Boston terrorist attack

I will write an official race report. But right now nothing I went through seems to matter.
 
After clearing the finish area, we decided to leave downtown on the train to have lunch near our friend Tim’s place. We crammed on a train and set off. A nice man gave Ama and I his seat. Ama was entertaining the whole train as usual. At the next stop an announcement came on telling us to leave the terminal due immediately due to an emergency. Not one person on the crammed train budged. We figured for whatever reason that since we were on the train, the announcement didn’t apply. He meant us and reiterated that. Soon the stairwell up was flooded. Somehow tired marathon legs found the strength to push up a flight of stairs carrying Ama. At this point, I had a feeling there was a bomb, and I continued down the street rather than figuring out where to go right outside. People were rushing around in all directions, some panicked, some confused. Then sirens everywhere, and the police and military sprang into action. It was absolute confusion and fear. We had no idea how many bombs, where or how big.

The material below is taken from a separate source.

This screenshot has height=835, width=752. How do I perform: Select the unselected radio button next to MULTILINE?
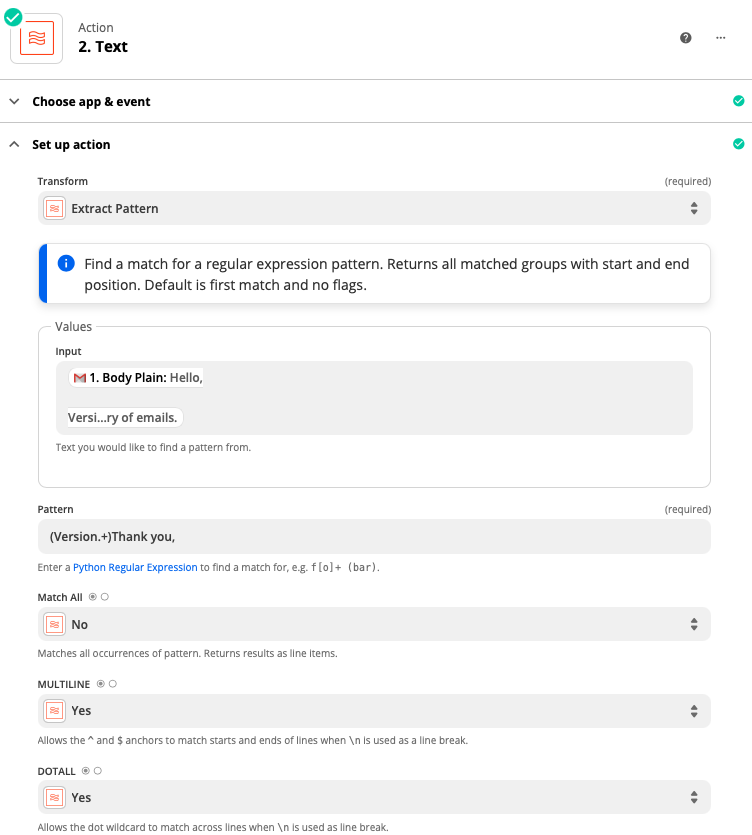112,684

Everyone was being move out but the trains were closed. We lucked out on a cab – but when it came we had to fight for it and thankfully Tim’s wonderful girlfriend Carol Ann, held tight. I held Ama close and buckled her in since we had no car seat. 
 
Car seat or not, that car ride out of there felt much safer. It was also the first time we figured out what was going on. “I don’t know just get out of here” was all we heard until then. Something about it “being in the bleachers.”
 
As we rode away, a seemingly endless trail of ambulances and police cars stormed into town. Runners were getting pulled off course. One to the horrific news her friend was one of the injured.
 
It’s hard not to think about what might have been if the train was a second slower or I would have walked and Ama and John would have wandered over to see me finish. But it does no good. We lost an eight year old girl today along with another 2 lives. And over a hundred were injured. No one should ever have to live or die anything like this. 
 
The hardest part might be that this attack was targeted at the spectators… and due to it’s low placement children. People don’t come to run Boston for the course. They come for the fabulous people that line the course for 26.2 miles to cheer for each runner like they were the only one out there. They come to offer things to complete strangers for nothing in return. The people that line these streets are the salt of this earth and it pains me so deeply that anyone would harm them.
 
Tension was still running high on the airplane. It’s the only time I’ve heard an announcement that passengers are not allow into the cockpit and that the door is bulletproof.
 
You should always count yourself lucky when your family is safe, happy and healthy. Today is a weird mix of immense pain for the wounded, dead and their families -and thankfulness that we made it out.

One thought on “Boston terrorist attack

  1. Ali, it’s Kathy and Maddie from Edmonton. We are so glad you are all ok. We can’t imagine how it must have been. Take care.